* [PROBLEM STATEMENT]: Please report each line in the material below that includes "Given".

* [THE INPUT]:
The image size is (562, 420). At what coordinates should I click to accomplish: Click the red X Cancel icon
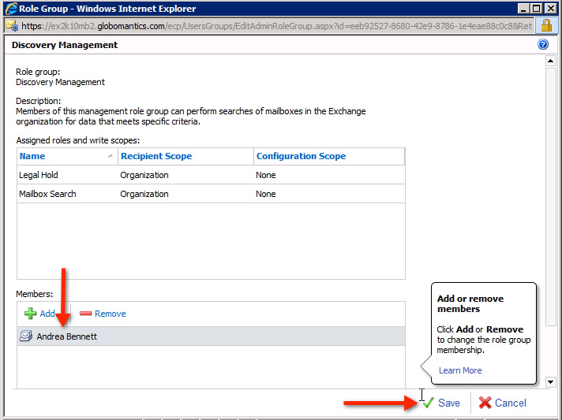click(485, 403)
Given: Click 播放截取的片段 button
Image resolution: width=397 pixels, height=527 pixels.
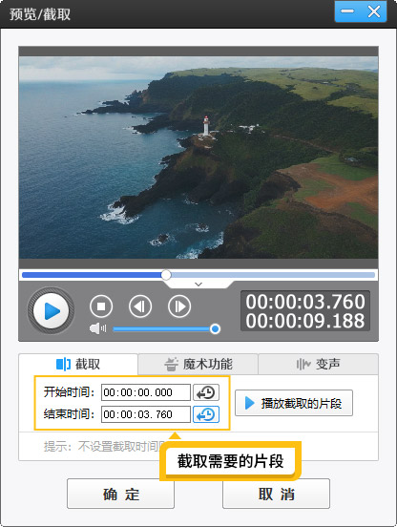Looking at the screenshot, I should point(294,403).
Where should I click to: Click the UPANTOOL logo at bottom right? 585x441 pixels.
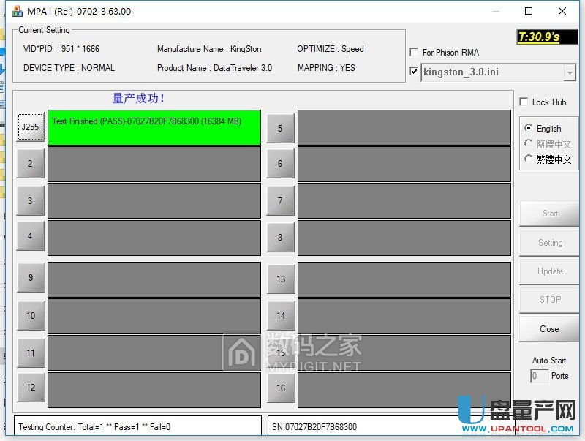click(523, 417)
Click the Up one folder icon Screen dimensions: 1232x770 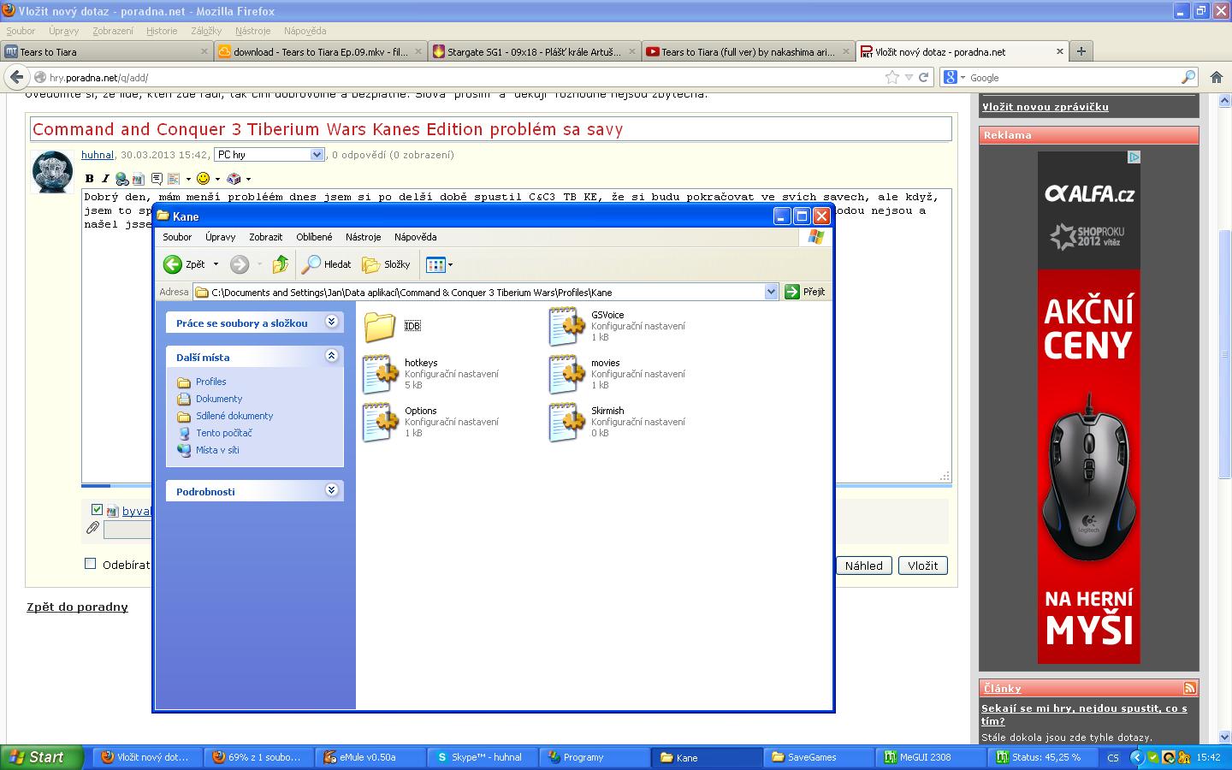280,264
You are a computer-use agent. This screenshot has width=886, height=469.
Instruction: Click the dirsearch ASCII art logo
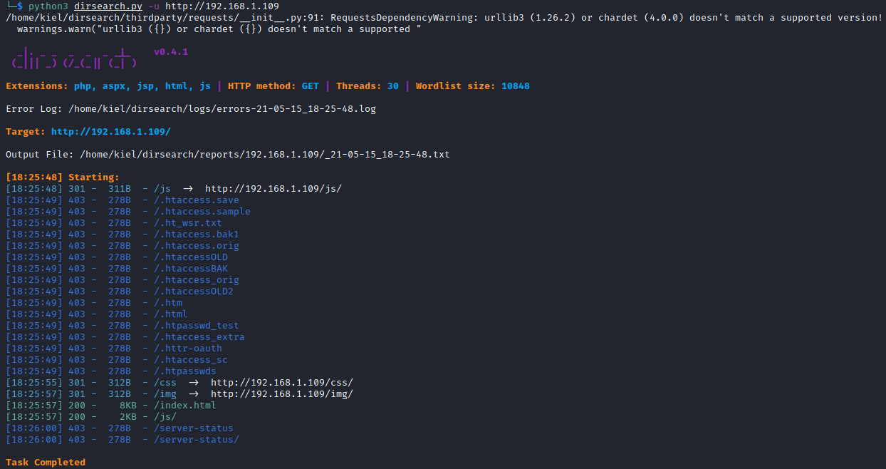tap(74, 58)
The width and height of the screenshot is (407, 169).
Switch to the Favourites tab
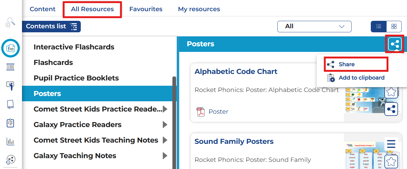tap(146, 9)
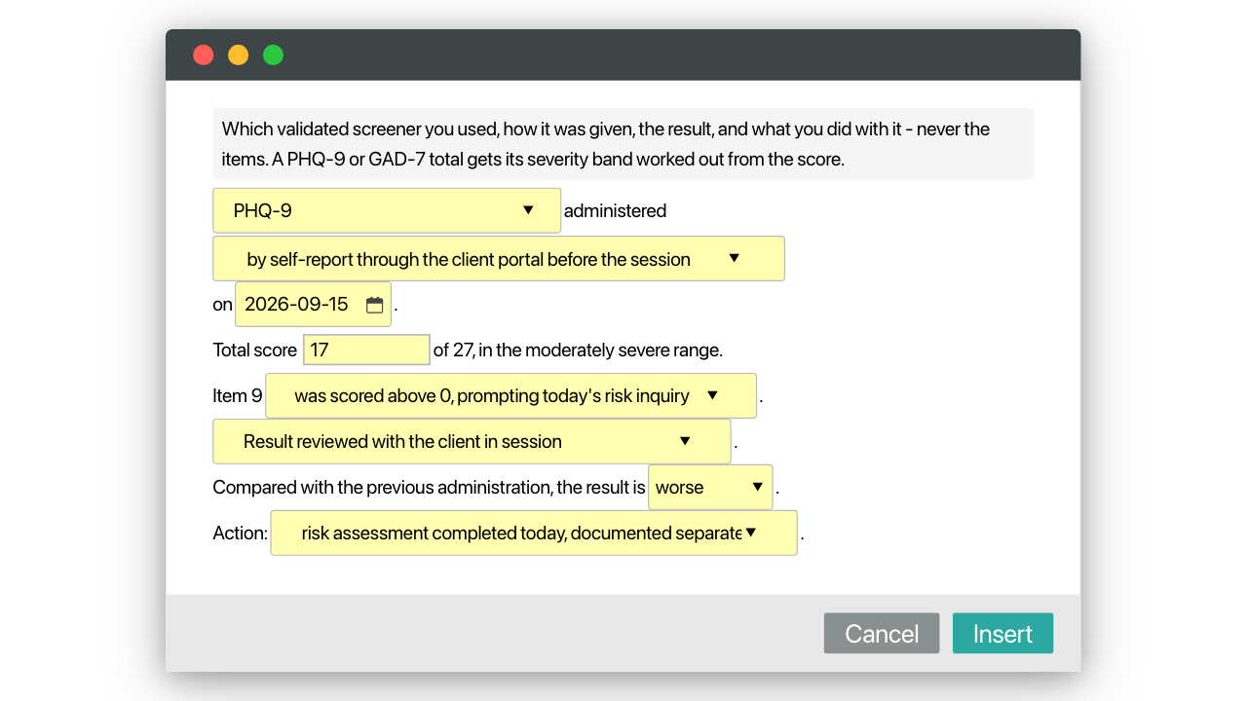Screen dimensions: 1247x701
Task: Open the calendar picker icon in date field
Action: click(x=374, y=305)
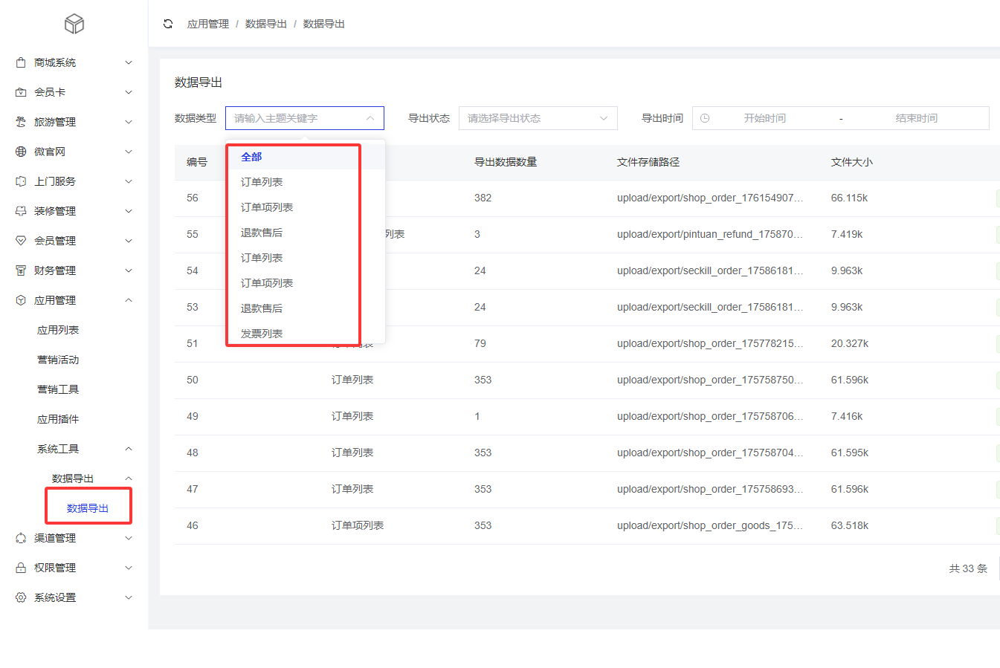1000x668 pixels.
Task: Click the 开始时间 start date field
Action: point(764,118)
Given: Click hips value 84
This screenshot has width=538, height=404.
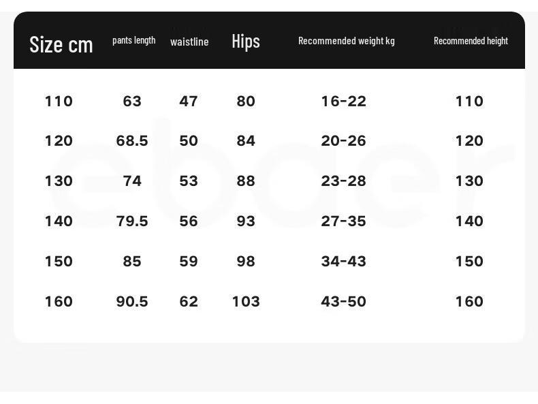Looking at the screenshot, I should point(246,141).
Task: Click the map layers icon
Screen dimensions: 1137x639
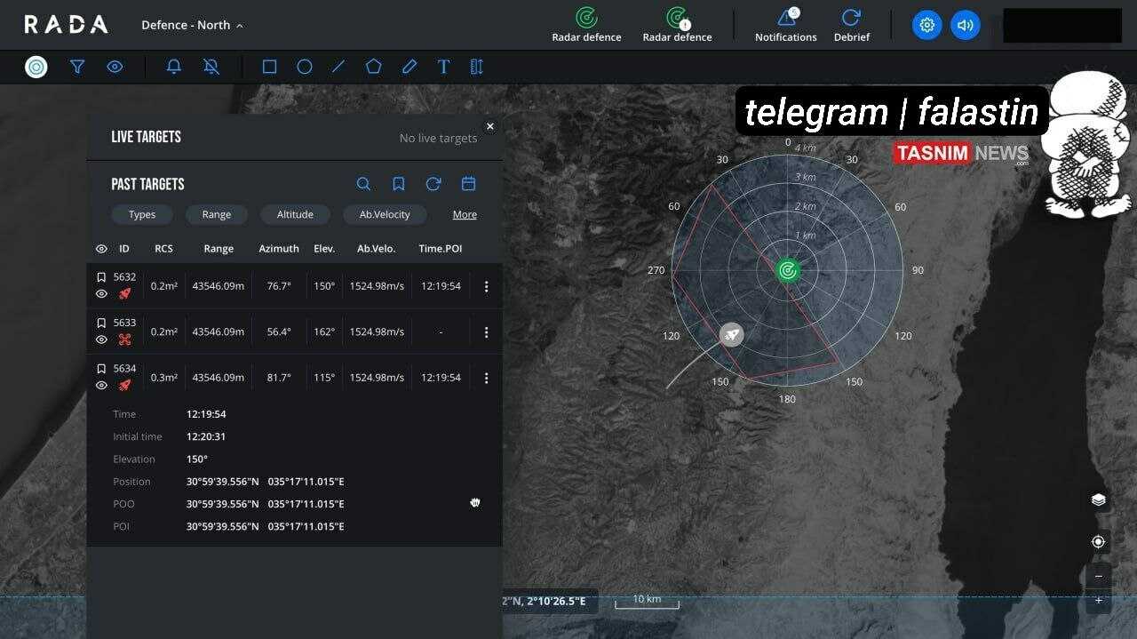Action: (x=1098, y=499)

* [EXERCISE SOLUTION]:
Given: Click 播放截取的片段 button
Given: Click hips value 84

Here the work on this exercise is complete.